* TEXT PASSAGE

╔══

American heiress and folk art collector

Florence Dibell Bartlett (1881–1953) was a Chicago heiress and folk art collector, who is best known for founding the Museum of International Folk Art (MOIFA) in Santa Fe, New Mexico, United States, the world's first international folk art museum. The museum was founded to express her belief that folk art is a bond between the people of the world.

== Biography ==
Bartlett was the daughter of Adolphus Bartlett, a wealthy partner in a large wholesale hardware business in Chicago that became part of True Value Hardware. She graduated from Smith College in 1904. Florence Bartlett's sister, Maie Bartlett Heard, was co-founder of the Heard Museum in Phoenix.

Florence Bartlett had a winter home, El Mirador, in Alcalde, New Mexico, near Los Luceros, the home of Mary Cabot Wheelwright, founder of the Wheelwright Museum of the American Indian, also in Santa Fe. She died in 1953, in her early seventies.

╚══

* CHECK YOUR UNDERSTANDING
#1 Retype the part of the passage about Florence Dibell Bartlett from "American heiress and" up to and including "of the world.".
#2 Answer these questions using the passage about Florence Dibell Bartlett:
(a) In what year did Bartlett graduate from Smith College?
(b) Which museum did her sister, Maie Bartlett Heard, co-found?
(c) What was the name of Bartlett's winter home?
#3 Carry on the passage about Florence Dibell Bartlett from its last sentence.
The entries after the passage about Florence Dibell Bartlett aren't needed for anything here.

* RAW DATA
╔══

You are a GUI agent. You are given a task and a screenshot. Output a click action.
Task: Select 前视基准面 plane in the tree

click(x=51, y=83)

╚══
╔══

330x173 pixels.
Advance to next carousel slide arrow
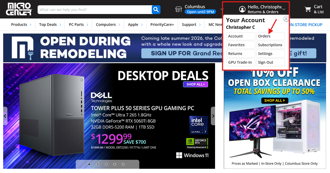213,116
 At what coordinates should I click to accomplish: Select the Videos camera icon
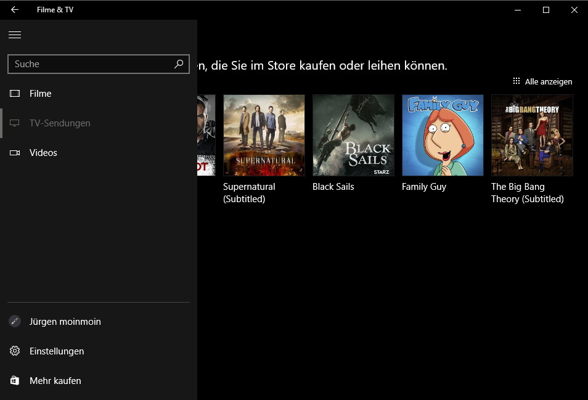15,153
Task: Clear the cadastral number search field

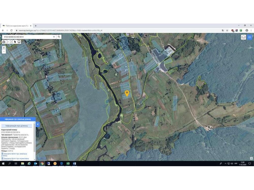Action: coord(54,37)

╚══
╔══

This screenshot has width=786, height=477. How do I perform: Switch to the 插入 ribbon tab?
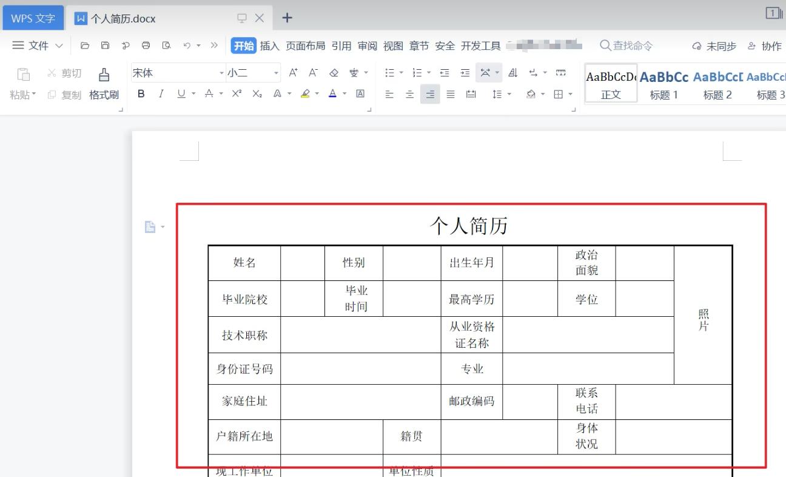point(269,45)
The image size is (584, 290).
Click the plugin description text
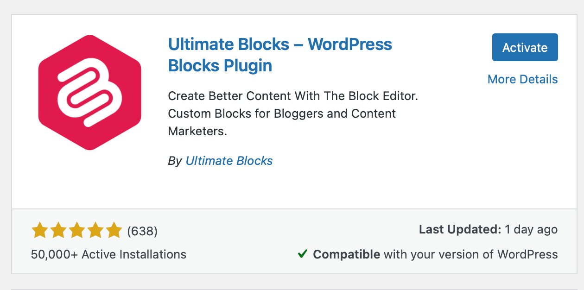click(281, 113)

╚══

* TASK-BY-TASK RESULTS
#1
American heiress and folk art collector

Florence Dibell Bartlett (1881–1953) was a Chicago heiress and folk art collector, who is best known for founding the Museum of International Folk Art (MOIFA) in Santa Fe, New Mexico, United States, the world's first international folk art museum. The museum was founded to express her belief that folk art is a bond between the people of the world.

#2
(a) 1904
(b) The Heard Museum in Phoenix
(c) El Mirador, in Alcalde, New Mexico

#3
== Museum of International Folk Art (MOIFA) ==
Bartlett gave her Alcalde house and property to the State of New Mexico, as part of her gift that founded MOIFA. The museum opened to the public in 1953 and has gained national and international recognition as the home to the world’s largest collection of folk art. Its collection of more than 135,000 artifacts is divided into four exhibition wings: Bartlett, Girard, Hispanic Heritage, and Neutrogena.

The Bartlett Wing, named in honor of the museum's founder, has two galleries with rotating exhibits from the museum's collection and gathered in field studies of specific cultures or art forms. Focuses in the Bartlett wing have ranged from Turkish, Tibetan and Swedish traditions, to New Deal-era New Mexican art.